## TASK TO CARRY OUT:
Go to the line containing "Click the undo icon in the main toolbar" below; retype it and all following lines exactly, and leave out the pictures.
DATA PROVIDED START
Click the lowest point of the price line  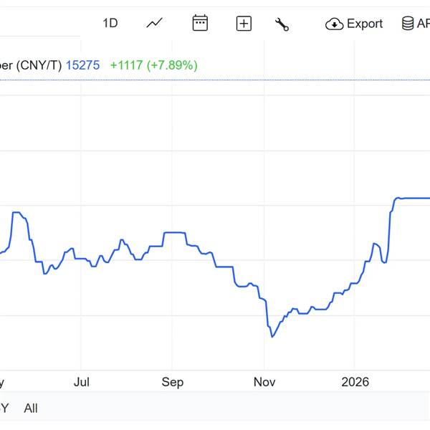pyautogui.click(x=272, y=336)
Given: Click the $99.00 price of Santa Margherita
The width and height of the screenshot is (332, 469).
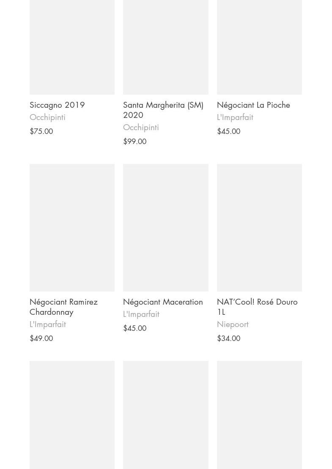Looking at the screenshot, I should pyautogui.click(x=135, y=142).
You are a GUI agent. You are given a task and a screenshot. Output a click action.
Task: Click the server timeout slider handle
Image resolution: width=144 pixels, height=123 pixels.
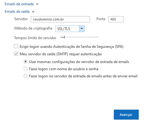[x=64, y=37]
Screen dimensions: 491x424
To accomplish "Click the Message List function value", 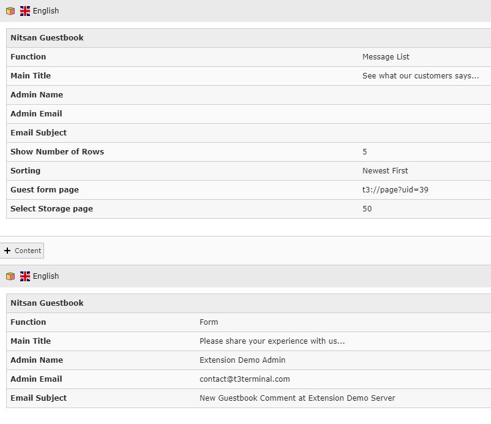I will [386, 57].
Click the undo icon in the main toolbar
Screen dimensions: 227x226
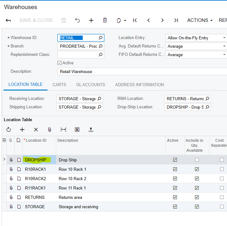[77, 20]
DATA PROVIDED END
## ANSWER BELOW:
Click the undo icon in the main toolbar
Screen dimensions: 227x226
[77, 20]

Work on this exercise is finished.